Testo fornito =

☆ ☆ ☆

Nonostante sia legale da più di dieci anni, curarsi con la cannabis in Italia è un percorso che richiede molta pazienza e perseveranza, una conoscenza approfondita delle leggi e l’incontro con medici informati e disposti ad aiutarti. In una parola: un calvario.

Eppure, nonostante tutte le difficoltà, i pazienti che richiedono di essere curati con la cannabis sono in aumento. Un esempio? Il Piemonte dove i pazienti son triplicati. Nel 2017 i malati trattati con cannabis erano stati 639 (con un incremento rispetto al 2016 del 205,74%) per un totale di 2.683 prescrizioni. Di queste, 770 sono state effettuate da medici di medicina generale (28,70%) e 1.913 da medici specialisti (71,30%). Nel 2016 erano stati 209 per un totale di 483 prescrizioni. La spesa totale registrata del 2017 è stata di 193.089 euro, con un incremento del 107,07% rispetto al 2016. In questa regione oltre il 70% dei trattamenti riguarda la cura del dolore cronico o neurogeno.

Questi dati hanno portato anche a lanciare la prima esperienza in Italia di uno studio clinico, condotto su 90 pazienti, sull’efficacia e sulla sicurezza dei trattamenti con cannabis terapeutica (una ricerca che sarà finanziata dalla Regione Piemonte e promossa dall’azienda ospedaliero-universitaria Città della Salute e della Scienza di Torino).

In Italia i prodotti della cannabis terapeutica– prescrivibili esclusivamente dal medico – trovano impiego, spiega il ministero della Salute, “nella terapia del dolore per gravi patologie quali la sclerosi multipla e le lesioni midollari, ma anche nella cura dei tumori per alleviare i sintomi causati dalla chemio e radioterapia”. I benefici sono molteplici, per questo c’è molta richiesta che, però, non viene essere soddisfatta dalla produzione nazionale.

Da dove viene la cannabis terapeutica italiana?

La cannabis terapeutica ‘made in Italy’ comincia il suo viaggio verso i pazienti dalle serre dello Stabilimento chimico farmaceutico militare di Firenze. Al momento la capacità produttiva è di 100 kg annui, ma nel 2017 il fabbisogno nel nostro Paese ha avuto un’impennata e si lavora per incrementare anche la produzione. Obiettivo: arrivare a quota 300 kg e oltre. Ancora troppo poco, visto la grande richiesta.

☆ ☆ ☆

Dati registrati =
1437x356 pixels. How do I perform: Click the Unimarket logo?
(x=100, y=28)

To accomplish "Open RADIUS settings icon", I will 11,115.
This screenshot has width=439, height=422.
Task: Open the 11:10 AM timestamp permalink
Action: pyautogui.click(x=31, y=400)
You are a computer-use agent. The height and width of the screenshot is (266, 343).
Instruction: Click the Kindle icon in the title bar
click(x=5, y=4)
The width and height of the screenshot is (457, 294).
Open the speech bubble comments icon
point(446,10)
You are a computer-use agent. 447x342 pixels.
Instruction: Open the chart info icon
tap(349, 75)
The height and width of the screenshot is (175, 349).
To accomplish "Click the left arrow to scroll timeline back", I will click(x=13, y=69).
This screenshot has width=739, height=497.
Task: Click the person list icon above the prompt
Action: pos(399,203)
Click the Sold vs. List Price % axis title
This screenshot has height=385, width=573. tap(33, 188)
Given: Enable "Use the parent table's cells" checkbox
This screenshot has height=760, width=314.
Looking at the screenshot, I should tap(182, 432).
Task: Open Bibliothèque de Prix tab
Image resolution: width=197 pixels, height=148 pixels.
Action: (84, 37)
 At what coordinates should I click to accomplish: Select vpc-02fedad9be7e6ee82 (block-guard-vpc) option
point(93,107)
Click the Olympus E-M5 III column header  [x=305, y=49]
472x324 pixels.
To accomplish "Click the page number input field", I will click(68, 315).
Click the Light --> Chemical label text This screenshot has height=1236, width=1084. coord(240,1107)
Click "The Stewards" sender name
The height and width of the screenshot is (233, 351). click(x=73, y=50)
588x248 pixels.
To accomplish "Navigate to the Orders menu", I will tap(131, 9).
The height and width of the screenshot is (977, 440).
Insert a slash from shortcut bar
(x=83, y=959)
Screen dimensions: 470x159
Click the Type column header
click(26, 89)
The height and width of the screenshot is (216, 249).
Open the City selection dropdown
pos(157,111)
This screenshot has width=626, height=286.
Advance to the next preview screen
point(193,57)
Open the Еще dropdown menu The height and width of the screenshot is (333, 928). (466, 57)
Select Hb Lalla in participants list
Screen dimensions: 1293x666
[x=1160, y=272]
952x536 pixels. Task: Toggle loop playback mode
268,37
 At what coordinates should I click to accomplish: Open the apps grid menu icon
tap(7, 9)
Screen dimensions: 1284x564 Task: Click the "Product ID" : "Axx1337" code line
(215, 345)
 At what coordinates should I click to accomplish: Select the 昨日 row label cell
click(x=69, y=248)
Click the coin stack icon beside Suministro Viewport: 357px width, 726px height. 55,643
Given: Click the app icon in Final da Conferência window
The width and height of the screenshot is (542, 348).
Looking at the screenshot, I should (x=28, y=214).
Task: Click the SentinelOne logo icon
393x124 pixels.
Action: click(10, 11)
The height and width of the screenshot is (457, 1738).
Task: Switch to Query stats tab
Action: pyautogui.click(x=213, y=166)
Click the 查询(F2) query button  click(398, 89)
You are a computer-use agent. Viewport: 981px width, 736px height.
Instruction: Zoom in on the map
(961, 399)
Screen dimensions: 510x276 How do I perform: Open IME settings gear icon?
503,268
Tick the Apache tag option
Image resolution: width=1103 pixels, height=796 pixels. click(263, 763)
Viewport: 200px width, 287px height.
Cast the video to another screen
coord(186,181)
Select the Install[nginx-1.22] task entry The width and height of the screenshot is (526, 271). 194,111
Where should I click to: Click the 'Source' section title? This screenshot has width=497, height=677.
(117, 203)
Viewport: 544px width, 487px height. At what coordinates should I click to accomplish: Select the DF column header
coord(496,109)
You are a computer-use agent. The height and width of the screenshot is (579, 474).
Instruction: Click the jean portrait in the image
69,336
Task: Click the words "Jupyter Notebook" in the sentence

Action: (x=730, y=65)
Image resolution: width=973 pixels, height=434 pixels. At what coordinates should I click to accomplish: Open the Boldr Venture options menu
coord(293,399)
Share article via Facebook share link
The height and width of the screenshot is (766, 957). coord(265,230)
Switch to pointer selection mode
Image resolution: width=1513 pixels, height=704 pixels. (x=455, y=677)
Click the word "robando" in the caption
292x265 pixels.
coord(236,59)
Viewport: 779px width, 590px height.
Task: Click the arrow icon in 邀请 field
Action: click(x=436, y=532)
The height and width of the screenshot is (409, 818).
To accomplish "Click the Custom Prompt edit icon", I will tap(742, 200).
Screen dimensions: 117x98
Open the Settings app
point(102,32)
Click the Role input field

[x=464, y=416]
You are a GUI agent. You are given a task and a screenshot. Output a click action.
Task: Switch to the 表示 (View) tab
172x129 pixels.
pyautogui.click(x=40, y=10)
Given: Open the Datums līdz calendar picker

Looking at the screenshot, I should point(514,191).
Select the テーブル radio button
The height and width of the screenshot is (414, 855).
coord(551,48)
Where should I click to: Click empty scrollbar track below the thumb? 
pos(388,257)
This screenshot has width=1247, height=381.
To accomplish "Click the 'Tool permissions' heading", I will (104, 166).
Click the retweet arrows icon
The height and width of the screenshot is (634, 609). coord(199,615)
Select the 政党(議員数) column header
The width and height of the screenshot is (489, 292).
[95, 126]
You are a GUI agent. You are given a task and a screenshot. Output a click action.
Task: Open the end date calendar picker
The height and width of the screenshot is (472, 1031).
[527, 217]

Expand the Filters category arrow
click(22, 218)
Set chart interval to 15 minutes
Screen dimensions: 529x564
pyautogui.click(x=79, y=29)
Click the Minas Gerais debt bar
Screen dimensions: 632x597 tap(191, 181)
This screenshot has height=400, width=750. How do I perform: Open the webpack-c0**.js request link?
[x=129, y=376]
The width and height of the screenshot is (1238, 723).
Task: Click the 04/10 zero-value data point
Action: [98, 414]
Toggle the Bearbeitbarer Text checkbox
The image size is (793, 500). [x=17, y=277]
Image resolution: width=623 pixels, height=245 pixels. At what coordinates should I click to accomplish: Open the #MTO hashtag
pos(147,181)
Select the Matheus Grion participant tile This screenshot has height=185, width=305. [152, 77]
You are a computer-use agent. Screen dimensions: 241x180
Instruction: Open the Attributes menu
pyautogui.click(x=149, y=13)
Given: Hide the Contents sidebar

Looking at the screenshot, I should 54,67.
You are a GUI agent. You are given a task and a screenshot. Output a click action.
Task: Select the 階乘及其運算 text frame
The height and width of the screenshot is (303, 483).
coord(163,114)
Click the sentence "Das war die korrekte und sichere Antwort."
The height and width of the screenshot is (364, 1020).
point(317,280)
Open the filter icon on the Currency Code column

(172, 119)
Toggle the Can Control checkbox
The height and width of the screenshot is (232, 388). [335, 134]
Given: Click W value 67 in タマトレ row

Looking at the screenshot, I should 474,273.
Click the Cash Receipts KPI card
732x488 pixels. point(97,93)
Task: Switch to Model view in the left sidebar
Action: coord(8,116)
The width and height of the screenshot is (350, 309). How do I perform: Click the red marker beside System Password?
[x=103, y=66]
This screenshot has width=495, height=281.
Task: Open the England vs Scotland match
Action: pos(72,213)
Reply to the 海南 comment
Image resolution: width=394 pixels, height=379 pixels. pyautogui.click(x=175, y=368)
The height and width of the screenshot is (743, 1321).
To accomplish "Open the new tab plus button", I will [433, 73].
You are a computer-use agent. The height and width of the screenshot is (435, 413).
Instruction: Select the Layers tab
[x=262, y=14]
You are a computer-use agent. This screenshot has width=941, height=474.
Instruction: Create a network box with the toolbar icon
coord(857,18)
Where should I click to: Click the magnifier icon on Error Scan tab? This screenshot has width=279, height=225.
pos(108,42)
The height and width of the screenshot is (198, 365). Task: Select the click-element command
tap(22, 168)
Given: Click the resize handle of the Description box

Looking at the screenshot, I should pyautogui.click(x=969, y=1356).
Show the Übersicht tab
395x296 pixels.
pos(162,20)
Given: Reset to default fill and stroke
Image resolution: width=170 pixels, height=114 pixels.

☆ ☆ ☆

Consegna =
Per ciascuna di queste affermazioni, indica se è in linea con il testo sulla cannabis terapeutica: rispondi sì o no e riporta tra virgolette le parole del testo che lo dimostrano.
1. In Piemonte, nel 2017, la maggior parte delle prescrizioni è stata fatta da medici specialisti.
2. Lo Stabilimento chimico farmaceutico militare di Firenze oggi produce 300 kg di cannabis all'anno.
3. Lo studio clinico sulla cannabis terapeutica coinvolge 90 pazienti.

Soluzione =
1. Sì: «1.913 da medici specialisti (71,30%)».
2. No: «Al momento la capacità produttiva è di 100 kg annui».
3. Sì: «condotto su 90 pazienti».